▶ **Extracted information**:
= = =

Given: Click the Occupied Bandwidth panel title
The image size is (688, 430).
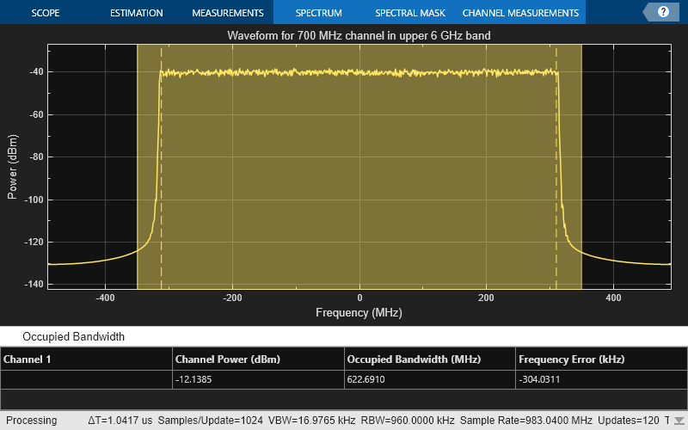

= = =

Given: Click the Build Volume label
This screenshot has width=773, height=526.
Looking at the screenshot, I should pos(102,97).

= = =

Among the records, find the lines that contain "Given" and copy each of them.

▶ **Answer section**:
Given: Click the Occupied Bandwidth panel title
Given: Click the Build Volume label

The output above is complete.